Another reader marvels at the visa bureaucracy of the US:
I just read your post about how hard the US makes it for tourists. What struck me is that it’s a lot harder than going to China. When a friend and I decided in 2012 to go on a tour there, I was apprehensive about getting a visa. However, it was actually not bad. I filled out an application and paid $50 to a company so I didn’t have stand in line at the Chinese embassy. I got the visa less than three weeks later. You might think that it was easy because it was a tour. However, a friend of mine is going to China with her Chinese roommate and a few other people; she also had a pretty easy time getting a visa. It is really depressing that it is much harder to be a tourist going to the US than it is going to China.
But another reader pushes back:
I really hope we can hear from an immigration agent on this thread. I would bet that they are explicitly instructed to presume that each person is lying, because they have so little power once a person has entered the country.
We need to acknowledge that the US is such an outsized destination. When you left England, you wanted to come here. When my wife left Colombia, she wanted to come here. Not Canada, not Japan, not Australia. If we relax our visa policy, it’s not a stretch to imagine that our illegal alien population would skyrocket. Can the US handle such an influx? The current economy would seem to indicate that there are not enough jobs to go around.
A few more readers share their stories:
Like you, I’m a British citizen. That is, I’m a citizen of the USA’s closest ally, a country that has fought alongside the US in most of its recent wars, a NATO member and a wealthy country that doesn’t export large numbers of illegal immigrants to the US. Although I technically don’t have to get a visa to enter the US, I would have to apply for ESTA, which is effectively a visa by another name.
I was treated so badly at the border the one time I’ve been to the US since 9/11 that I now refuse to go back. The impact has been that I’ve travelled within Europe a lot more in the last decade or so than in the previous one. If you want to talk about “soft power,” then I’ll say that I’ve come to feel much more European and much less attached to the Anglosphere, in part as a result.

◆ ◆ ◆ ◆ ◆

### TASK DESCRIPTION
List every country named in the reader letters about US visa rules, counting each country once. The lines that come next have no connection to the reader letters about US visa rules.

### SUPPLIED RECORDS
◆ ◆ ◆ ◆ ◆

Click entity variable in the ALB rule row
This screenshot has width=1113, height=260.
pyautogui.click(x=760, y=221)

◆ ◆ ◆ ◆ ◆

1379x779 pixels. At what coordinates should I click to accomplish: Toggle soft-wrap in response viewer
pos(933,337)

◆ ◆ ◆ ◆ ◆

### PROBLEM SOLUTION
US, China, England, Colombia, Canada, Japan, Australia